Es kann sich beim „Erziehungsauftrag“ von Adoptiveltern und Menschen, die mit dem Umgang mit Adoptierten beruflich betraut sind, eigentlich nur darum handeln, ihnen Mittel und Wege zu zeigen, wie sie sich in vielen, vielen sehr kleinen Situationen als selbstwirksam und als bewältigend erleben können. Nur mit sehr viel Geduld und schier unendlicher Wiederholung wird sich die Erinnerung daran festsetzen können, wie es sich anfühlt, sich selbst zu regulieren, wenn die Stimmungen schwanken, wenn Verhaltensweisen sich zeigen, die man an sich selbst missbilligt – und schließlich, selbst ein Problem zu lösen, das zuerst unüberwindlich erscheint-. Das Grundvertrauen in die Bindung und die Ebenbildlichkeit, die Eltern und Kindern in biologischen Familien solche Schritte ermöglichen, wird in Adoptivfamilien oft ersetzt werden müssen: Durch Erzählungen über die Geschichte der Adoption, die immer wieder vermittelte Bewunderung dafür, was die Kinder bereits erreicht haben und lernen konnten, durch eine glaubhafte und nachvollziehbare Geschichte der abgebenden Familie und die Möglichkeit sie zu überprüfen – und durch die Anerkennung der Tatsache, dass die Kinder jedes Recht der Welt haben, in ihrem eigenen Tempo ihre Entwicklungsschritte zu machen. Mit anderen Worten: Die Anerkenntnis der besonderen Lebensgeschichte allein gibt Mittel an die Hand, das Ziel der Resilienz irgendwann einmal zu erreichen.

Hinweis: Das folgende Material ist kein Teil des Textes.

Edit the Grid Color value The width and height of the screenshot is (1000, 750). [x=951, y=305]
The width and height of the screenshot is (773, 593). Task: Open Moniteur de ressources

Mit jeder Geschichte, die über die erstaunlichen Schritte in der ersten Zeit der Ankunft in der neuen Familie erzählt wird, fügen sich soziale Ressourcen in das Erleben der Kinder mit ein; mit jeder Anerkenntnis der Schwierigkeit, hier in den gängigen Systemen zu funktionieren, entwickeln sich die persönlichen Bindungsmomente, die für das Kind irgendwann persönliche Ressourcen formen können.

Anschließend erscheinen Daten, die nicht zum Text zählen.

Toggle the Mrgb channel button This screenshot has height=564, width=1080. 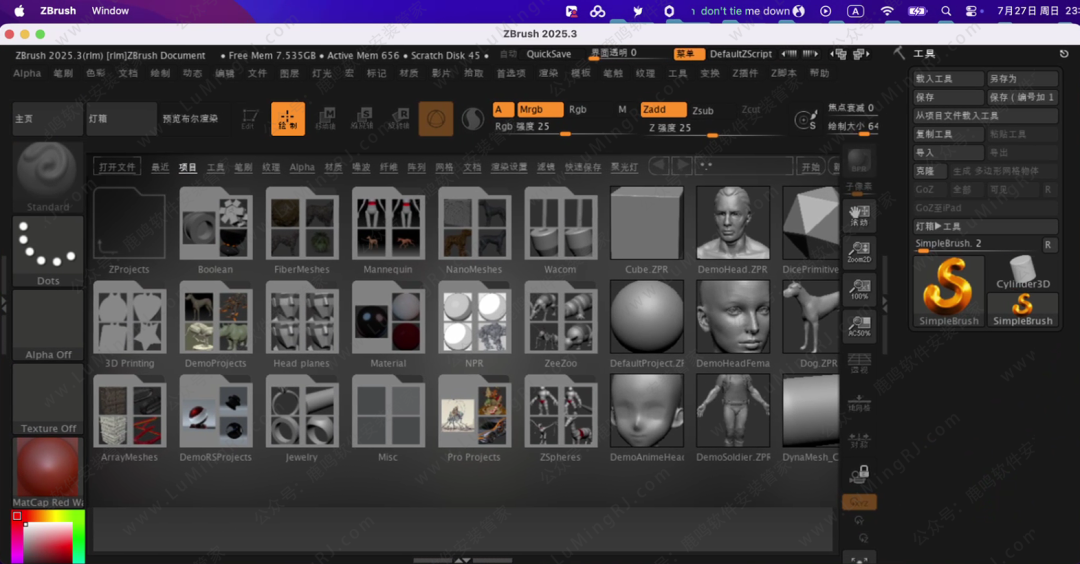coord(539,110)
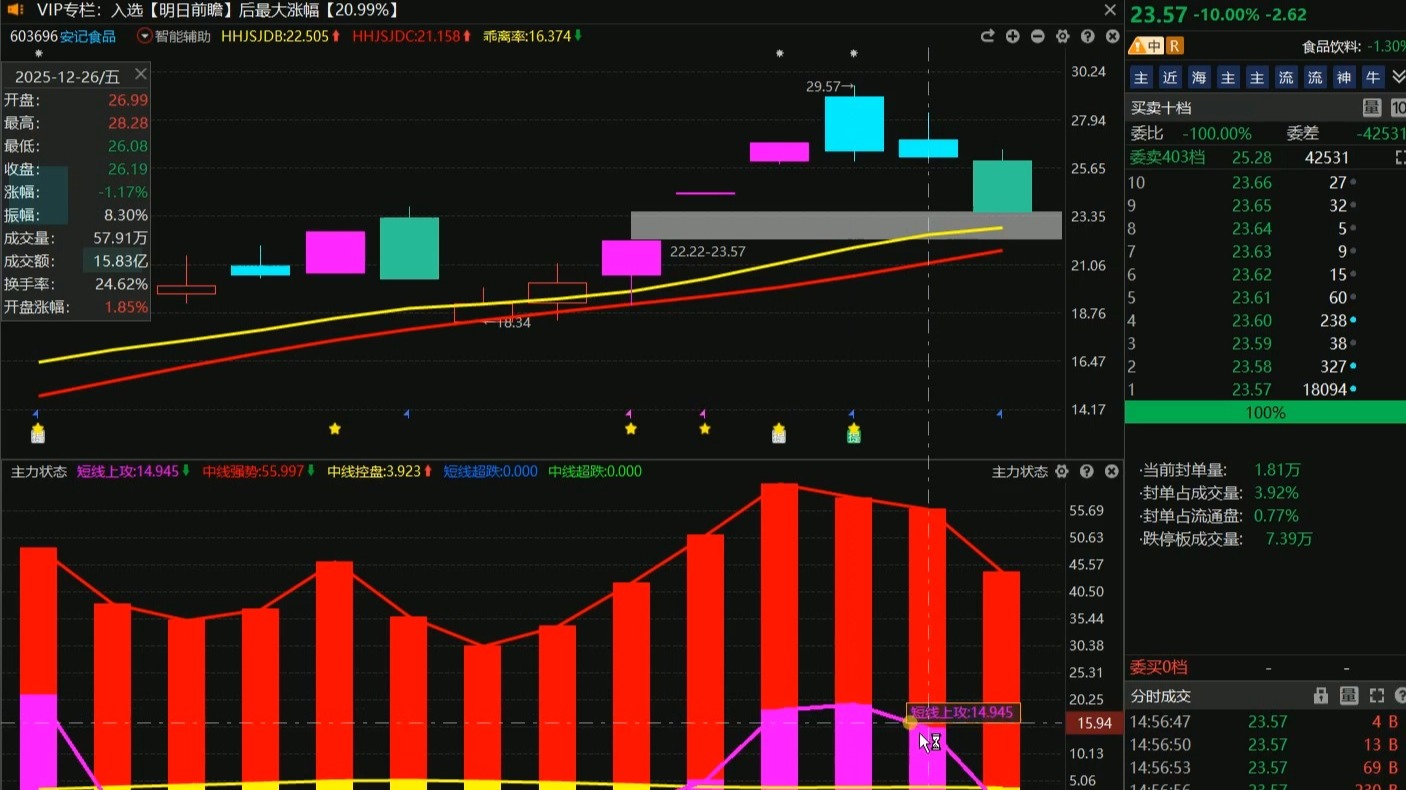Click the gray 22.22-23.57 price zone band
The image size is (1406, 790).
point(845,225)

Wenn es einem adoptierten Jugendlichen gelingt, in einer subjektiv schwierigen Situation auszuhalten und nicht zu weichen, obwohl seine Meinung keinen bequemen Weg eröffnet, dann ist der „freeze-flight“ – Modus, den Traumatisierte an den Tag legen – also entweder aus der Situation wegzulaufen oder sie durch Abspalten auszuhalten – sicher überwunden. Eine derartige Standfestigkeit als Entwicklungsaufgabe anzuvisieren gelingt aber nur, wenn die Beziehung die Erlaubnis für das Kind beinhaltet, scheinbare Standardsituationen als schwierig zu erleben.

2 Kommentare leave one →
  1. Oktober 5, 2015 9:15 am

    Ein wunderbarer klarer und prägnanter Beitrag, der für mich so deutlich macht, warum ich immer bei dem Thema Resilienz ein nicht-definierbares Störgefühl hatte. Dein Beitrag bringt für mich auf den Punkt, warum wir als Adoptiveltern anders mit unseren Kindern umgehen und sie anders im Leben begleiten müssen. Die Wunden unserer Kinder bleiben ein Leben lang, wir als Eltern können unseren Kindern nur helfen, einen anderen Umgang mit ihnen zu finden….

  2. b. permalink*
    Oktober 5, 2015 2:59 pm

    Dankeschön …. Ich freue mich über deinen Kommentar!